+++ Provided information

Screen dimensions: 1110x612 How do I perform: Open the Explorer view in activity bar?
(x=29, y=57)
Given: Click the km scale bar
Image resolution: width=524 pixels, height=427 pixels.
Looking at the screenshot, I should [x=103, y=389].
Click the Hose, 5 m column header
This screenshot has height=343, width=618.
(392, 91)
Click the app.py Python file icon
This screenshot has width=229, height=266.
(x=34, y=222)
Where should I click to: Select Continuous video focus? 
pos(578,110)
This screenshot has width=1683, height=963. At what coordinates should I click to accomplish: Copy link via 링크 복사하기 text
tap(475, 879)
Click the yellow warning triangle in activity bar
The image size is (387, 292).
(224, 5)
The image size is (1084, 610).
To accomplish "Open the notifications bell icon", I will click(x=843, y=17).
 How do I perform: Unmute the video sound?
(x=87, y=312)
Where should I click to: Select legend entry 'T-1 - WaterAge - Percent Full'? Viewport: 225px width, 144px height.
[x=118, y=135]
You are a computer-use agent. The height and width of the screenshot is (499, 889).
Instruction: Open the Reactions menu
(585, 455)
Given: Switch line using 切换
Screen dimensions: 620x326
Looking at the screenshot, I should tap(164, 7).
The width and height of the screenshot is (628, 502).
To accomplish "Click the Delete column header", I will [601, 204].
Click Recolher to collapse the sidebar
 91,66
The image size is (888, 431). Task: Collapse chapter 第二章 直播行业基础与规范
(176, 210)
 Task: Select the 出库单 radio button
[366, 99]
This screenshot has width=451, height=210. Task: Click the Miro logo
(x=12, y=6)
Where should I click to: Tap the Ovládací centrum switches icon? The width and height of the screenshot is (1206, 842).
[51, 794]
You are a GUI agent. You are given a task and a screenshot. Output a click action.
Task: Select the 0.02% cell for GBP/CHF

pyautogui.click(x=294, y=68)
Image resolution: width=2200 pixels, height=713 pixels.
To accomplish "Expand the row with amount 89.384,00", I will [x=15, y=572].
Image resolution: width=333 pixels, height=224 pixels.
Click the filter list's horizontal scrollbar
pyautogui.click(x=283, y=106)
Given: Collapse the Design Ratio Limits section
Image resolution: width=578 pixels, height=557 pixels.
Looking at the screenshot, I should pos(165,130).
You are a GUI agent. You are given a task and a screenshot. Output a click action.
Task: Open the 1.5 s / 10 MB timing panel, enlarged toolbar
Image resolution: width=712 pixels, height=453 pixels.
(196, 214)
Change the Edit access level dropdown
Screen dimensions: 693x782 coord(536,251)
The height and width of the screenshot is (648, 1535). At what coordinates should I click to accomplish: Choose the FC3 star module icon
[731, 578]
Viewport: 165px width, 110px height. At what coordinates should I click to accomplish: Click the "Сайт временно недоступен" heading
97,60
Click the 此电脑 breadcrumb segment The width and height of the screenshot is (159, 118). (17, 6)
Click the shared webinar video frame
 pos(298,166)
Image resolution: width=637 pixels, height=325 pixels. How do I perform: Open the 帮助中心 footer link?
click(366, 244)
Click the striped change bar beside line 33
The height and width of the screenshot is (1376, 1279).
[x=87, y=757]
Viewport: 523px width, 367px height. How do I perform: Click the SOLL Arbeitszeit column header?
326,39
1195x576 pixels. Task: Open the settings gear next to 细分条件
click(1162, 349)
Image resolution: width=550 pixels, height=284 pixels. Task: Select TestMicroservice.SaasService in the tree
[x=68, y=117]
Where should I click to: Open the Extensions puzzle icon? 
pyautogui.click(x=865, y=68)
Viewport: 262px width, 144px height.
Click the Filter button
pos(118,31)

++++++

Problem to solve>
Every record shown above should be written out again exactly.

Solution>
Screen dimensions: 1110x612 How do I perform: Open the Explorer view in activity bar?
(x=29, y=57)
Given: Click the km scale bar
Image resolution: width=524 pixels, height=427 pixels.
Looking at the screenshot, I should [x=103, y=389].
Click the Hose, 5 m column header
This screenshot has height=343, width=618.
(392, 91)
Click the app.py Python file icon
This screenshot has width=229, height=266.
(x=34, y=222)
Where should I click to: Select Continuous video focus? 
pos(578,110)
This screenshot has width=1683, height=963. At what coordinates should I click to accomplish: Copy link via 링크 복사하기 text
tap(475, 879)
Click the yellow warning triangle in activity bar
The image size is (387, 292).
(224, 5)
The image size is (1084, 610).
To accomplish "Open the notifications bell icon", I will click(x=843, y=17).
 How do I perform: Unmute the video sound?
(x=87, y=312)
Where should I click to: Select legend entry 'T-1 - WaterAge - Percent Full'? Viewport: 225px width, 144px height.
[x=118, y=135]
You are a computer-use agent. The height and width of the screenshot is (499, 889).
Instruction: Open the Reactions menu
(585, 455)
Given: Switch line using 切换
Screen dimensions: 620x326
Looking at the screenshot, I should tap(164, 7).
The width and height of the screenshot is (628, 502).
To accomplish "Click the Delete column header", I will [601, 204].
Click Recolher to collapse the sidebar
 91,66
The image size is (888, 431). Task: Collapse chapter 第二章 直播行业基础与规范
(176, 210)
 Task: Select the 出库单 radio button
[366, 99]
This screenshot has width=451, height=210. Task: Click the Miro logo
(x=12, y=6)
Where should I click to: Tap the Ovládací centrum switches icon? The width and height of the screenshot is (1206, 842).
[51, 794]
You are a GUI agent. You are given a task and a screenshot. Output a click action.
Task: Select the 0.02% cell for GBP/CHF

pyautogui.click(x=294, y=68)
Image resolution: width=2200 pixels, height=713 pixels.
To accomplish "Expand the row with amount 89.384,00", I will [x=15, y=572].
Image resolution: width=333 pixels, height=224 pixels.
Click the filter list's horizontal scrollbar
pyautogui.click(x=283, y=106)
Given: Collapse the Design Ratio Limits section
Image resolution: width=578 pixels, height=557 pixels.
Looking at the screenshot, I should pos(165,130).
You are a GUI agent. You are given a task and a screenshot. Output a click action.
Task: Open the 1.5 s / 10 MB timing panel, enlarged toolbar
Image resolution: width=712 pixels, height=453 pixels.
(196, 214)
Change the Edit access level dropdown
Screen dimensions: 693x782 coord(536,251)
The height and width of the screenshot is (648, 1535). At what coordinates should I click to accomplish: Choose the FC3 star module icon
[731, 578]
Viewport: 165px width, 110px height. At what coordinates should I click to accomplish: Click the "Сайт временно недоступен" heading
97,60
Click the 此电脑 breadcrumb segment The width and height of the screenshot is (159, 118). (17, 6)
Click the shared webinar video frame
 pos(298,166)
Image resolution: width=637 pixels, height=325 pixels. How do I perform: Open the 帮助中心 footer link?
click(366, 244)
Click the striped change bar beside line 33
The height and width of the screenshot is (1376, 1279).
[x=87, y=757]
Viewport: 523px width, 367px height. How do I perform: Click the SOLL Arbeitszeit column header?
326,39
1195x576 pixels. Task: Open the settings gear next to 细分条件
click(1162, 349)
Image resolution: width=550 pixels, height=284 pixels. Task: Select TestMicroservice.SaasService in the tree
[x=68, y=117]
Where should I click to: Open the Extensions puzzle icon? 
pyautogui.click(x=865, y=68)
Viewport: 262px width, 144px height.
Click the Filter button
pos(118,31)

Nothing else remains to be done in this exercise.